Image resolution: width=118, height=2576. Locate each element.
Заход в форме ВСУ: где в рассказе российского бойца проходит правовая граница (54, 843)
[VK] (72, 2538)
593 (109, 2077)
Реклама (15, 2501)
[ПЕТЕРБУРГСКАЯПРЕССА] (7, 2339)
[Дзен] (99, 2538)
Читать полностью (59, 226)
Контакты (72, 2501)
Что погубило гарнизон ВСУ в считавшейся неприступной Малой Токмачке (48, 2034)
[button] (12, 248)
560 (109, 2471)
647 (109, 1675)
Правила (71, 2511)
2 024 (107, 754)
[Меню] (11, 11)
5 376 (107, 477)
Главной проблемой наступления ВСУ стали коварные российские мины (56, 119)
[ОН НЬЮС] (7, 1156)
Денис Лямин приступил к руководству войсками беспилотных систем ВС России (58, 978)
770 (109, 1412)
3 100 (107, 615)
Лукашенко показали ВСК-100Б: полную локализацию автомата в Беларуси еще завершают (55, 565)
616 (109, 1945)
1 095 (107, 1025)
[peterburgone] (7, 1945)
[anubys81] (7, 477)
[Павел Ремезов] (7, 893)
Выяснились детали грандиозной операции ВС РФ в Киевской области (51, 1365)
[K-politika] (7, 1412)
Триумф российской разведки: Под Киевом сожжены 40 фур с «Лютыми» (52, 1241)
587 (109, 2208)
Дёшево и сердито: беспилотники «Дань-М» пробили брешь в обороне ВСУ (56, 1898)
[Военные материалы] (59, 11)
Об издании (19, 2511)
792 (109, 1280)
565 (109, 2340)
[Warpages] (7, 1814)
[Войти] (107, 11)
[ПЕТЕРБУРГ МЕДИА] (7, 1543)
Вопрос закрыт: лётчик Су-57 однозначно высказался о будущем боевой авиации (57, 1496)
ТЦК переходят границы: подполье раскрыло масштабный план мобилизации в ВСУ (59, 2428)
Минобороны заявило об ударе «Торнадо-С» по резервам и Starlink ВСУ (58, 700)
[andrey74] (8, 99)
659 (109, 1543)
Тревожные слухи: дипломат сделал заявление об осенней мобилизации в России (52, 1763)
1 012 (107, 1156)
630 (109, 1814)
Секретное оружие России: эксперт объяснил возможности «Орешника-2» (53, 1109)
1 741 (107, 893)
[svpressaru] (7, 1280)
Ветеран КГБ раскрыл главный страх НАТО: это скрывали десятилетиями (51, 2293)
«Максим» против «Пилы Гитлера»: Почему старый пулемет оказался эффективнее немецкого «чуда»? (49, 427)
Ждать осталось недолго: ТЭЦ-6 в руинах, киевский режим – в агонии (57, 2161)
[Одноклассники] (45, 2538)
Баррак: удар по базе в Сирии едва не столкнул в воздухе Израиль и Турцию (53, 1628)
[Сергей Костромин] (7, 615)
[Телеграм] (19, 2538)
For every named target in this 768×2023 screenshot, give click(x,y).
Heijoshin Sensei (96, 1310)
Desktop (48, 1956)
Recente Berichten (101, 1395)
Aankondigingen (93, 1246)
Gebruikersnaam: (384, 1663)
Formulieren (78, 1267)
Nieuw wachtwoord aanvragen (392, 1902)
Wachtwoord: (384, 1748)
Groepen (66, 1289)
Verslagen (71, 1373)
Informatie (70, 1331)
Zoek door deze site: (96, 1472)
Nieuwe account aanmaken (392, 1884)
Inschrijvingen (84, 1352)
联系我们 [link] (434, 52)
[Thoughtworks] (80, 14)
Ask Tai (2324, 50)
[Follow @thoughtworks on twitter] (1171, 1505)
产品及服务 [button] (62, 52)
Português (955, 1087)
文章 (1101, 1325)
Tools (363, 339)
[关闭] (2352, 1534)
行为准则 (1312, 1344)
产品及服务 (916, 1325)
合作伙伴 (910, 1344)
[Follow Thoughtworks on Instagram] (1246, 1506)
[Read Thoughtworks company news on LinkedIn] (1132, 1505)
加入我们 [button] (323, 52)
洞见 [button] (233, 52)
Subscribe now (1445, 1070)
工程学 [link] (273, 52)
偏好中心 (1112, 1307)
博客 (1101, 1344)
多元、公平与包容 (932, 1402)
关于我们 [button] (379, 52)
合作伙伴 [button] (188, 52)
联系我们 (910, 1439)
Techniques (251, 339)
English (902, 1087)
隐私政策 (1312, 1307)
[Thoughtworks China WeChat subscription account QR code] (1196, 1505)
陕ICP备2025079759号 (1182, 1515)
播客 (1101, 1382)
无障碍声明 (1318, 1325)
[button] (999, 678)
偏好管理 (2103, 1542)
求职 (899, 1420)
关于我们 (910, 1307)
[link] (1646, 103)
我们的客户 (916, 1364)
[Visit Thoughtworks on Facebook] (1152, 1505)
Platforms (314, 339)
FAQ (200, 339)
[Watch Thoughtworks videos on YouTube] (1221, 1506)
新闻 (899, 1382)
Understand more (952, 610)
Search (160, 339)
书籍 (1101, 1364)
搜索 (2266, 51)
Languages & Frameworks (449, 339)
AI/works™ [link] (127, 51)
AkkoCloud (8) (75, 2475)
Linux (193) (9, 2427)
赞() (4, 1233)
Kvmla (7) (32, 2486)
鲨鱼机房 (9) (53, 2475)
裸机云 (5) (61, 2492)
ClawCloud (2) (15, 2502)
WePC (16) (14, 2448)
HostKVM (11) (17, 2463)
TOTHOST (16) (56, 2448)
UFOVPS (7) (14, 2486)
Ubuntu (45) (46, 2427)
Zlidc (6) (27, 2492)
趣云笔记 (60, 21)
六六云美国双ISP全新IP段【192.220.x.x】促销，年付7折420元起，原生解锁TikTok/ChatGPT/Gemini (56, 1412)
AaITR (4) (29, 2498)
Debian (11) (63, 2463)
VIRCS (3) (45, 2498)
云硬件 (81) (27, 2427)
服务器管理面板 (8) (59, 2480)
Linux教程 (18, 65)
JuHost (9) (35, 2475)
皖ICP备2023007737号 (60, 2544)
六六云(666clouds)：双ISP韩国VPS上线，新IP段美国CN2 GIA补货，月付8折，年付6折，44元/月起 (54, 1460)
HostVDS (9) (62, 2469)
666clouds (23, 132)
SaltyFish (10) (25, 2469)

##########

• _EXERCISE DETAILS_:
The required output is every line above from the one with "[Visit Thoughtworks on Facebook] (1152, 1505)" down to the one with "赞() (4, 1233)", restated word for word, ends included.

• _YOUR RESPONSE_:
[Visit Thoughtworks on Facebook] (1152, 1505)
Platforms (314, 339)
FAQ (200, 339)
[Watch Thoughtworks videos on YouTube] (1221, 1506)
新闻 (899, 1382)
Understand more (952, 610)
Search (160, 339)
书籍 (1101, 1364)
搜索 (2266, 51)
Languages & Frameworks (449, 339)
AI/works™ [link] (127, 51)
AkkoCloud (8) (75, 2475)
Linux (193) (9, 2427)
赞() (4, 1233)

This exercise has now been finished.